Могутов и бровью не повел. Не тронув жгута, обнажил выпершую из мяса кость, попробовал поработать локтем.
— Жива еще, родная! — с тяжкой радостью пробасил он. Достал финку из-за голенища и принялся выковыривать крошки-осколки из обескровленных лохмотов мяса. Все это он делал с такой холодной обстоятельностью, будто соломинкой в зубах копался после сытной жратвы. Солдаты, отвернувшись, попритихли. У каждого проснулись и язвее прежнего заныли раны.
Могутов попросил молодого парня с целыми руками скатать размотанные бинты. Сам же пошел за кусты, расстегнул ширинку, полил на рану — испытанная солдатская первая помощь, и вернулся слегка измученный и сдавший в лице. Сел на покойницу осину и уже не голосом, а глазами приказал солдату: бинтуй! Тот оторопело смотрел на потный лоб разведчика и не знал что делать — бинты были кровавы и грязны, тронь ими рану — загорится она. Могутов сердито повел бровями. Парень было замешкался, но вскоре нашелся, просветлел: вытянул из кармана клеенчатый, перевязанный бечевкой бумажник, а из него — чистенький батистовый носовичок с синим голубком на уголке и без страха наложил платочек колпачком на культю раненого.
— Погодь бинтовать, — подошел старый солдат Оградин, подсел к Могутову и велел молодому солдату надергать ваты из-под своей повязки на голове. — Выбирай почище!

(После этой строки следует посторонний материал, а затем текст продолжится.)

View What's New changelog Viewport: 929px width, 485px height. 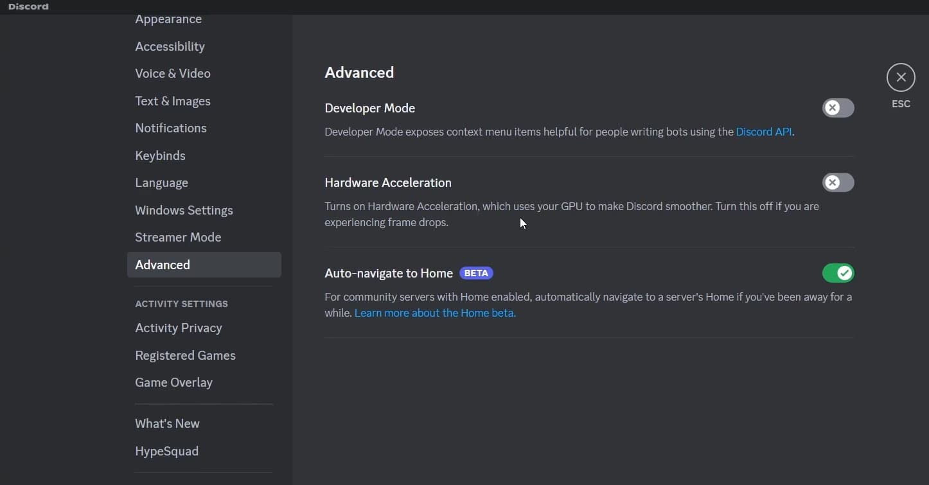point(167,423)
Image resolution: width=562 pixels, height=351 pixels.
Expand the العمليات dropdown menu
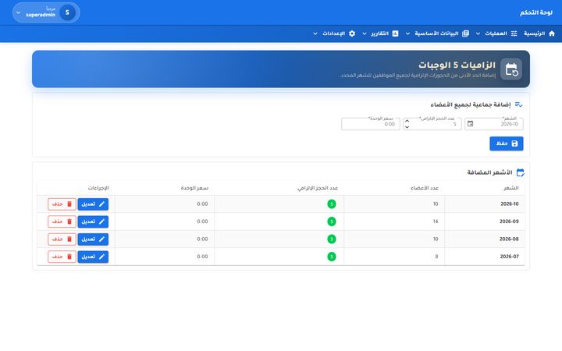point(478,34)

Могутов искоса поглядел на ватную копешку на голове Оградина и ширнул старого солдата в бок:
— Смотри, дядя, лишку не отдай. А то и свои шарики посыплются. Котелок-то прохудили гады-фрицы.

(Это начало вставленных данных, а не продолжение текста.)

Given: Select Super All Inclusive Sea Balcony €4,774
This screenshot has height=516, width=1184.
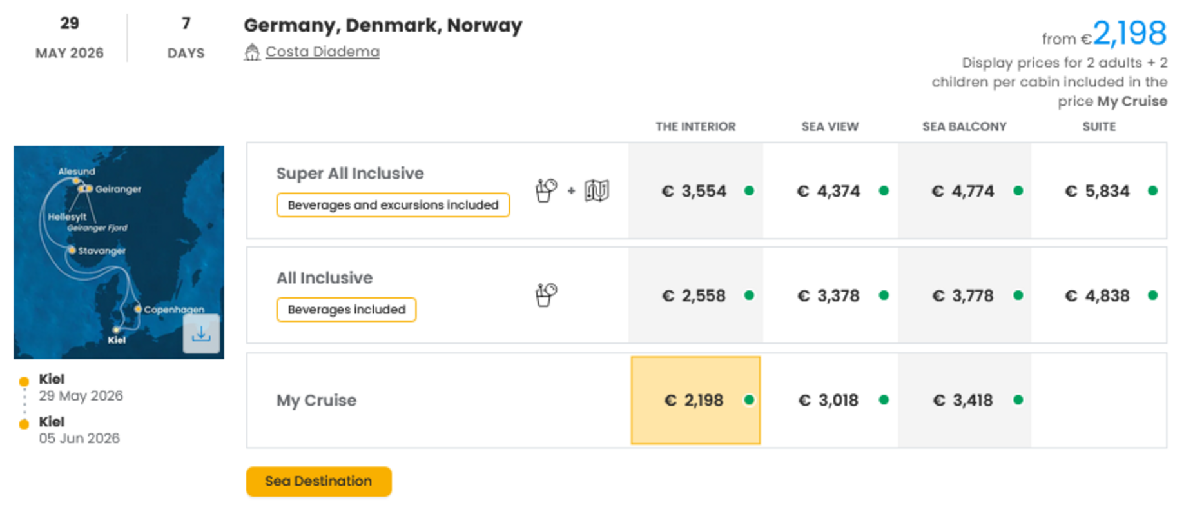Looking at the screenshot, I should [x=964, y=192].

Разведчик сам же широко рассмеялся. Иссохшие губы потрескались и закровоточили, будто раскусанные в лютой злобе. Смех тронул солдат, — заговорили, захмыкали, налаживаясь на шутки. Снег даже мокрее пошел, ровно подтаял от тепла солдатской шутки. Могутов, уловив настроение солдат, поддал еще:
— Утирку-то небось зазноба подарила? — подмигнул Коська молодому солдату, бинтующему его руку.
— Не-е-э, сестренка! — засовестился солдат.